The relationship of AtrA to the TetR family of transcription factors
The gene that corresponds to atrA (SCO4118) has been annotated as encoding a possible TetR-family transcriptional regulator (Bentley et al., 2002) because its product matches an entry (Accession No. PF00440) in the Protein families (Pfam) database (Bateman et al., 2004) that corresponds to the DNA-binding domain of E. coli TetR and related proteins. The affinity of TetR for its cognate operators is dramatically reduced in the presence of tetracycline as the result of a conformational change induced by the binding of tetracycline. AtrA does not match the Pfam entry (PF02909) that corresponds to core domain of E. coli TetR, which contains dimerization interfaces and the binding site for tetracycline (Hinrichs et al., 1994; Kisker et al., 1995; Orth et al., 1998). Combined, the above findings suggest that while the recognition of DNA by AtrA is likely to have elements in common with TetR any effector molecule that might bind AtrA is not necessarily related to tetracycline. When we identified AtrA as the source of the activity that binds the actII-ORF4 promoter, we tested the specificity of this interaction further by incorporating as a control the known binding site of ScbR, which is also a member of the TetR family: binding of AtrA to this additional control was not detected (Fig. 9D).

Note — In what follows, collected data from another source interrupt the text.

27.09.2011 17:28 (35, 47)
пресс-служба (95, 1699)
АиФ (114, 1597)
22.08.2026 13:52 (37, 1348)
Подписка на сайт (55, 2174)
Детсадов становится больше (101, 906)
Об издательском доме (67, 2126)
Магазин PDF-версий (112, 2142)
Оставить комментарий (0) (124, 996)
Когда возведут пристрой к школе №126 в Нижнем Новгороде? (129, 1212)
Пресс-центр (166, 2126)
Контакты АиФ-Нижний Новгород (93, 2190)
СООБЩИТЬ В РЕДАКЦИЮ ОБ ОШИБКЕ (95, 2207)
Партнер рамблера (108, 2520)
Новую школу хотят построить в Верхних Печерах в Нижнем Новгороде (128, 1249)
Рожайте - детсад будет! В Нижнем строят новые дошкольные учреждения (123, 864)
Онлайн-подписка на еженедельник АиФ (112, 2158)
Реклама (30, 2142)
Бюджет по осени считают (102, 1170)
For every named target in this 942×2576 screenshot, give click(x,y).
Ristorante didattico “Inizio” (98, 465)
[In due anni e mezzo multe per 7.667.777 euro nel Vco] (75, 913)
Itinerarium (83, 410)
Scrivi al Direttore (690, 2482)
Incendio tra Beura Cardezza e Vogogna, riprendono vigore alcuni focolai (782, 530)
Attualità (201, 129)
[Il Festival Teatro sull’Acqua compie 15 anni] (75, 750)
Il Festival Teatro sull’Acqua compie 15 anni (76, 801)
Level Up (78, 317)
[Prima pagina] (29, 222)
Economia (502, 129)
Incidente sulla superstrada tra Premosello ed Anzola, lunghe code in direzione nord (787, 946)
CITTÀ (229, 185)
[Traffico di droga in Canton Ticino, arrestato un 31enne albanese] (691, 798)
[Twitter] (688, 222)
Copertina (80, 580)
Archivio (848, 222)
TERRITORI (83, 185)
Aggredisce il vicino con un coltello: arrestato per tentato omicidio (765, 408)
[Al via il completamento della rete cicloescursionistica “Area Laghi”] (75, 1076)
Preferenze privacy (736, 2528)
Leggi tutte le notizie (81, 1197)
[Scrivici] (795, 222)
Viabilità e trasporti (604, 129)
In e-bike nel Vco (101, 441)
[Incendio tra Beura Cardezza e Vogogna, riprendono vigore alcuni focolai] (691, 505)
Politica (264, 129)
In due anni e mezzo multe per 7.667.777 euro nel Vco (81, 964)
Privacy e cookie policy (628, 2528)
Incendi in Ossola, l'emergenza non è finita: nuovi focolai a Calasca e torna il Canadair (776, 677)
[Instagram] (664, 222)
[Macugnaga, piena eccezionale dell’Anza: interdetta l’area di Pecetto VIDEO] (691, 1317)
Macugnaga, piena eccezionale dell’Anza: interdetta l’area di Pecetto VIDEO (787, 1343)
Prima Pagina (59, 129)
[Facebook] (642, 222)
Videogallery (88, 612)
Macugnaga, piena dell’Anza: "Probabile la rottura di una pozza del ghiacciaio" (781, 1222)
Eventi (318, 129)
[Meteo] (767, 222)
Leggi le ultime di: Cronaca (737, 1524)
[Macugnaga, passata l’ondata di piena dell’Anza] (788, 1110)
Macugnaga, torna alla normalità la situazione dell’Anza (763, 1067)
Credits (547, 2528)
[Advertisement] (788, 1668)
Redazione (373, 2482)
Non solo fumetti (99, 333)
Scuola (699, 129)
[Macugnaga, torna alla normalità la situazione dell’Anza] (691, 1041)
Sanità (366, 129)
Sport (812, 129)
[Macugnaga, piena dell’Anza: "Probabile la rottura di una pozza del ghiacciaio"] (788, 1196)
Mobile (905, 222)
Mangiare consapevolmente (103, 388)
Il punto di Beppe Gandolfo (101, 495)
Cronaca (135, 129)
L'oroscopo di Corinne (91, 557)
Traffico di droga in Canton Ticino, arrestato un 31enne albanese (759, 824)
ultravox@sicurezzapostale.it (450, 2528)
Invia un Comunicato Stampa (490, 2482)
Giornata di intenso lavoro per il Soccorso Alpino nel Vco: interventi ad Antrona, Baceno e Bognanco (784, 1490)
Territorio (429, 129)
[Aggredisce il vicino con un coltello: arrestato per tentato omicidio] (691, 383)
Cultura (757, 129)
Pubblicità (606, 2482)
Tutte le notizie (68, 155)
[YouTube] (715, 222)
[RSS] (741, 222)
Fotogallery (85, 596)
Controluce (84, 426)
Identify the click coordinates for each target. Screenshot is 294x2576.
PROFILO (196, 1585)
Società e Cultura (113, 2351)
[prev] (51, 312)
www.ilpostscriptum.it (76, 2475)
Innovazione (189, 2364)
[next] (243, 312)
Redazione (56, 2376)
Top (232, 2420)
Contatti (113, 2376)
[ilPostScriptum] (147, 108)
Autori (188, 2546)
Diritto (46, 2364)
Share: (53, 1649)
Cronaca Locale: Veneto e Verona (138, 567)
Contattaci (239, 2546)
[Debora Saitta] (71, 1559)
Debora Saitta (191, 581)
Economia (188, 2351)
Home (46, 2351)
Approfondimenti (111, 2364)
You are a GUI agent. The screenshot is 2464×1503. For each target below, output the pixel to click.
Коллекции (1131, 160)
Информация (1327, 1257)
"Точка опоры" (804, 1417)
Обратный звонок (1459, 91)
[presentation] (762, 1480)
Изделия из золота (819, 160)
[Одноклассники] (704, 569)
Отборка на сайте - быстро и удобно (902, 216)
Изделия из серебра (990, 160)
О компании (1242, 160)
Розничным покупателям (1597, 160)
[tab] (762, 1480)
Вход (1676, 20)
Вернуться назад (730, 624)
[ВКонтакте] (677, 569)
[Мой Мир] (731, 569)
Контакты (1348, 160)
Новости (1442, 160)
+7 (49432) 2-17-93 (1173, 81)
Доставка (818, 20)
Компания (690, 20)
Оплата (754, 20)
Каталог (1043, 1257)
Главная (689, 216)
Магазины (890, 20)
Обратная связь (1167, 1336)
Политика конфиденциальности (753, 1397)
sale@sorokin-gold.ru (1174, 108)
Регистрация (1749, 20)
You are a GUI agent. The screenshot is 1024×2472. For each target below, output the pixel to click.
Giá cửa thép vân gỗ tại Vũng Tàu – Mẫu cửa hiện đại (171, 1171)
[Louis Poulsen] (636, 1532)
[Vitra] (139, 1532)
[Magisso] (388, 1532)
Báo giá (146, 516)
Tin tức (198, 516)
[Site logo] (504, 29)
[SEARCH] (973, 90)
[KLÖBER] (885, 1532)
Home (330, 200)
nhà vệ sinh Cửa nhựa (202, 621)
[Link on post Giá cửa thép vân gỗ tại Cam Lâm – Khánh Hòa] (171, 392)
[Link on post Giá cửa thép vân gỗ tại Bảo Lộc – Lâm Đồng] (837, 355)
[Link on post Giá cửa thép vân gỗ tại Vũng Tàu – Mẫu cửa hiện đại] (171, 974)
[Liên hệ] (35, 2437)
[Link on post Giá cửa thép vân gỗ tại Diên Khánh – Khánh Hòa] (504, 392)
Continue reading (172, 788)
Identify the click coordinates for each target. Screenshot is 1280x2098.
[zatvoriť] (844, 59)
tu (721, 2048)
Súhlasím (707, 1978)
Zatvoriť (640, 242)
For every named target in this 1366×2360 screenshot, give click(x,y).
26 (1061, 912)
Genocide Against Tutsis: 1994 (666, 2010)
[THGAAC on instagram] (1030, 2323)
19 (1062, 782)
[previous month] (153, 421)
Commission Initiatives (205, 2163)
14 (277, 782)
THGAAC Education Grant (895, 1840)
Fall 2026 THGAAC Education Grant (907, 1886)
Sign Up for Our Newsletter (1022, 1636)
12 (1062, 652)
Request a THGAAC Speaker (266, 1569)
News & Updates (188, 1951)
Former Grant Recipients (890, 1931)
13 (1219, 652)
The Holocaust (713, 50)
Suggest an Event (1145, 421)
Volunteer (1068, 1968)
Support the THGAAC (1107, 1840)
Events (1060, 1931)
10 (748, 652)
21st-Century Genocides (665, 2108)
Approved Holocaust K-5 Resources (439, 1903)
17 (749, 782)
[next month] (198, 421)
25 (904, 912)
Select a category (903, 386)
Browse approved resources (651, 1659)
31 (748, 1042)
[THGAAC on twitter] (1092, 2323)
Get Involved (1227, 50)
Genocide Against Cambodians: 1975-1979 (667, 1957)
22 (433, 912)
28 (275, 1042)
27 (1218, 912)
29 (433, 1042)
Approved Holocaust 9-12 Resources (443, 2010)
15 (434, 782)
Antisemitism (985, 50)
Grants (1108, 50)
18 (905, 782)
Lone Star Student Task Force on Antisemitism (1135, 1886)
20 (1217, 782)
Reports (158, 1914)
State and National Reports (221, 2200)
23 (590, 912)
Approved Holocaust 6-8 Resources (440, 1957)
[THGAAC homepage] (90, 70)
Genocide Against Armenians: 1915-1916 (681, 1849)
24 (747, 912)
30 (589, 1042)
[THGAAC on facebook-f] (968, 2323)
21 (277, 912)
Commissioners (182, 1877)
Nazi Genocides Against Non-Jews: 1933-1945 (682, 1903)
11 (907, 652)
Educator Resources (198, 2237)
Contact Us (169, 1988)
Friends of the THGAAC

Many proteins related to TetR function as repressors; however, it is not unprecedented for proteins with TetR-like DNA-binding domains to function as transcriptional activators. Examples of the latter are LuxR and HapR (Jobling and Holmes, 1997), which are considered the master regulators of genes controlled by quorum sensing in Vibrio harveyi and V. cholerae respectively (for review, see Miller and Bassler, 2001), and BotR, which is required for the expression of botulinum neurotoxin genes in Clostridium botulinum A (Marvaud et al., 1998a). An orthologue of BotR in Clostridium tetani has been shown to regulate positively transcription of the tetanus toxin gene (Marvaud et al., 1998b). HapR is also able to function as a repressor and negatively regulates transcription of aphA, a transcriptional activator that is required for the development of virulence in V. cholerae (Kovacikova and Skorupski 2002). The ability of transcription factors to act as both activators and repressors in a gene-specific manner is not unusual, at least in E. coli, and in most cases the difference in effect can be correlated with the position(s) of the binding site (Gralla and Collado-Vides, 1996). We do not exclude therefore the possibility that atrA may also serve as a repressor of genes that have yet to be identified.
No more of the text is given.